Hyderabad based stand-up comedian Bhavneet Singh can now hear parents yelling and cookers going off in the middle of his act, all thanks to the digital route their industry has taken.
Much like any other profession, stand-up has also made comedians “work from home”. While most say that it has brought along a new set of challenges, some are using it to tighten their comic acts.
For big-league comedians, the 20-minute stand-up acts have now turned into hour-long Zoom conversations or YouTube gaming sessions with their audience. For the ones running in the little league, adaptation has mostly been the carryover of a pre-existing format.
Hyderabad comic industry was close to witnessing its boom when the pandemic hit. “We were about to have the city’s first comedy club, but now that has been dropped,” says Bhavneet, who quit his job last year to dedicate his time to stand up comedy.
While he was able to perform eight acts every week before the pandemic, it has now been limited to a few shows online. “In the last three weeks, however, we have completely moved online,” he adds.
Bhavneet, along with several other Hyderabad based comedians, perform stand-up shows on Mondays, Wednesdays, and Tuesdays through Zoom sessions. On the weekends, the comedians have their solo or duo shows.”Our audience online ranges from anywhere between 3 to 100,” he adds.
Monday Comedy Update,
as performed by Bhavneet Singh,
Hriday Ranjan, and Rupali Tyagi with several other comedians.
For Hriday Ranjan, another leading comedian in the city, his job now involves repeatedly persisting people to keep their microphones and videos on during the live shows. “We need every feel of a traditional stand-up act that we can harbor so that we can reciprocate energies and carry on the show,” he says.
Comics, Hriday adds, are now directly competing with platforms such as Netflix, Youtube, or Amazon Prime, which has made their audiences dwindle.
Laughter from the audience, which once was proof that their act was being enjoyed, now reaches the comedians five seconds after their joke is over. “Disruption in internet connectivity causes lag in laughter,” Hriday adds.
The lag in internet connectivity has also made these comics tighten their act. “We have had to work on our joke delivery because even a 2-3 second gap seems like an eternity now,” Bhavneet adds.
The comics also experience more heckling than usual since it’s not just them who have a mic anymore.
For some comedians, however, the digitization has created other barriers. Leading comedian, Rupali Tyagi, was hindered by poor internet at her home for the first three months of lockdown. “I hardly did any spots because I was facing internet issues. Moreover, I had a mental block around doing comedy online,” she says
However, any sort of income from the profession has completely vanished. “Our bills were paid only by the corporate shows that we were signed for,” says Hriday.
After the pandemic, corporate companies have stopped inviting comedians for gigs because of an economic hit. “Stray shows happen sometimes, but it is usually given to the comedy-elite, the ones who already have a mass following and are confident of their fan-base,” he adds.

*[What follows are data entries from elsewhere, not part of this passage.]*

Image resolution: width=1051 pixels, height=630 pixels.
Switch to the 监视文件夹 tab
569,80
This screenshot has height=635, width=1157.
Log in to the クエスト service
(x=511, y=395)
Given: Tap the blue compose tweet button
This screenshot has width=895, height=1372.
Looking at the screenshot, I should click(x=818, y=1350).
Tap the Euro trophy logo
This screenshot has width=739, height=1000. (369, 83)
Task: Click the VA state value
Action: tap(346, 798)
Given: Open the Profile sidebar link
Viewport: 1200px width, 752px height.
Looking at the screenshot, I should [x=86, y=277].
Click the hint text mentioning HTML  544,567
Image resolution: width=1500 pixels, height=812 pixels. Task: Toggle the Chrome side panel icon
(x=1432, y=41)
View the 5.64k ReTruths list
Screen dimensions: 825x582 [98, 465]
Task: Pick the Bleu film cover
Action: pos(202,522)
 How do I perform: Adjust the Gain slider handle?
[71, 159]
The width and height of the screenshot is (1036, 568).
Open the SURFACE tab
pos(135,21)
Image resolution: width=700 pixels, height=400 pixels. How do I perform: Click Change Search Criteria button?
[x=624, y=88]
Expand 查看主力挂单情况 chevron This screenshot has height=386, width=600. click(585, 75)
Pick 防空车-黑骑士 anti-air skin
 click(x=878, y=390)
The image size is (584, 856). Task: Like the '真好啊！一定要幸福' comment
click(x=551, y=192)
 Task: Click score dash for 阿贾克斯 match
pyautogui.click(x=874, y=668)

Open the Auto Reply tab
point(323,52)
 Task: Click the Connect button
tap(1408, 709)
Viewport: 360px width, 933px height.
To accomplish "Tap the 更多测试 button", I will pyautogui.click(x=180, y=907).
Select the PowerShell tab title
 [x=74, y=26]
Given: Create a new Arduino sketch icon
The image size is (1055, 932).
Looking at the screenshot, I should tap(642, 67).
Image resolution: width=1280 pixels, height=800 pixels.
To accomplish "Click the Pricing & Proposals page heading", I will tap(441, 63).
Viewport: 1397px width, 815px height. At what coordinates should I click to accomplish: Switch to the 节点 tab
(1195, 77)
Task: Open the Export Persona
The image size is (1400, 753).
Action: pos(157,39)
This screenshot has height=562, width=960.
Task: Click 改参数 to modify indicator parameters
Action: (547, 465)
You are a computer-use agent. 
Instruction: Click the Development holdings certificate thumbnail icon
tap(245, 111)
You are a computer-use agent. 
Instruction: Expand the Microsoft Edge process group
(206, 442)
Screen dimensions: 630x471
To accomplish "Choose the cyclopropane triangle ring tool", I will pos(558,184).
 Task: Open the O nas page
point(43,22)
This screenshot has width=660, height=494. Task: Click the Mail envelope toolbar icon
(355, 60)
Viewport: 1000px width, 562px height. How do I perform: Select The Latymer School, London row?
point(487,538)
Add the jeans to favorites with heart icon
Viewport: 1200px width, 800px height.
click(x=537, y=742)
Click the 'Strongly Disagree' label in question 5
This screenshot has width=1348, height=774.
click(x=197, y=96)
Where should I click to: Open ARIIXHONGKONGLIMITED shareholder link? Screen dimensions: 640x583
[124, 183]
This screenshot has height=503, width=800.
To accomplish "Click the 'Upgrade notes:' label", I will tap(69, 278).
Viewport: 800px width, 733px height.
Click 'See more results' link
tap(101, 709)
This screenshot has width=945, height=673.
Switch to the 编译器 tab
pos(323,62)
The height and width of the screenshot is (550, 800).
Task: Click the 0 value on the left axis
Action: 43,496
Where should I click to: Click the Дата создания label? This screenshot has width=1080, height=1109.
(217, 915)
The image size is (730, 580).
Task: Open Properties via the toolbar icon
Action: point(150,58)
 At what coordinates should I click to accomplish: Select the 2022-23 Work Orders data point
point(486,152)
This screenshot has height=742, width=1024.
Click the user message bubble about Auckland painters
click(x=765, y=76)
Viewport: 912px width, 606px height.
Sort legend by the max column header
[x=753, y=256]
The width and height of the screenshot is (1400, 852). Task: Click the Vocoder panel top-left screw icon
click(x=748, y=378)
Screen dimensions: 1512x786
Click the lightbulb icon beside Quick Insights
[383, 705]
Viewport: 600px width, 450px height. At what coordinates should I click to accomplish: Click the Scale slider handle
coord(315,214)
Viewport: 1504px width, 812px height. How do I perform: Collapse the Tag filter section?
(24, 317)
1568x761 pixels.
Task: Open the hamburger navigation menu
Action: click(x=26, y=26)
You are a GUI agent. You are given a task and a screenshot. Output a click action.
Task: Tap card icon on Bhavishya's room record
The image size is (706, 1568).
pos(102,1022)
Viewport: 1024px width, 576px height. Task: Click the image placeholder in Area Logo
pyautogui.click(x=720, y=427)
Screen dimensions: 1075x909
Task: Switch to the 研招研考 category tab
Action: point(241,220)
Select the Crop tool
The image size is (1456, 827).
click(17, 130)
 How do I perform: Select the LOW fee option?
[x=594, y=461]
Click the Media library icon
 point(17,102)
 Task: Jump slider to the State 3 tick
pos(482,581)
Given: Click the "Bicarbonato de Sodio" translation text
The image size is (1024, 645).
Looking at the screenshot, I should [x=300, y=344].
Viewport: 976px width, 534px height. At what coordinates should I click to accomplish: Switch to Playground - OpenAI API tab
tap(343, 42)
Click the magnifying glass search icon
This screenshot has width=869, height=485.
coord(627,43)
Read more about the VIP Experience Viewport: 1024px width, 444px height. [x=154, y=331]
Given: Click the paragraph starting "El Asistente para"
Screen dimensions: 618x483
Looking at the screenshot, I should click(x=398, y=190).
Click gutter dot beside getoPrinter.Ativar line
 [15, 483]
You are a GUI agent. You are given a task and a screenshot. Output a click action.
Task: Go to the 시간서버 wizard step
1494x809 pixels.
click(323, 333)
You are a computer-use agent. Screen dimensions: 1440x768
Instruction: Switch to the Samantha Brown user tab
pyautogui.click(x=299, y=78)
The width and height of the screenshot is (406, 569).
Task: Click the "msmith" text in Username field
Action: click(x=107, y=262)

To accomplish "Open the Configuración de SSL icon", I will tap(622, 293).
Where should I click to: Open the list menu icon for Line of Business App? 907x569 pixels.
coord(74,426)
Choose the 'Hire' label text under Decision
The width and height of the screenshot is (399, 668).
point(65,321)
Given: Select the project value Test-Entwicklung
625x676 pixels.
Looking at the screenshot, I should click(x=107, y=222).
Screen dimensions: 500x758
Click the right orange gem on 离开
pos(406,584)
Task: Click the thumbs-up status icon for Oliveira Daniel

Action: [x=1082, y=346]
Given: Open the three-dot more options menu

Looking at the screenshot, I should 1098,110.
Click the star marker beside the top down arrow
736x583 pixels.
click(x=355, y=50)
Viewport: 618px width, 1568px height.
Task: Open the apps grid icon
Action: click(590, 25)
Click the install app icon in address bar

Since the Zoom shows they do are either free or capped at Rs 200, and have about eight comedians in the lineup, it hardly pays for their meals.
While neither of the three picture themselves sticking to this “digital comedy” once things get back to normal, they presume that it will branch out into a different format altogether. “It gets me closer to the feeling of actual stand-up, and that is better than not having it at all,” Bhavneet adds.
Since the comedy scene in Hyderabad is scheduled to be witnessing a boom, Rupali feels that online shows can be used to augment live shows, thus creating a wider audience base. “I see it as a blend in the future,” she adds.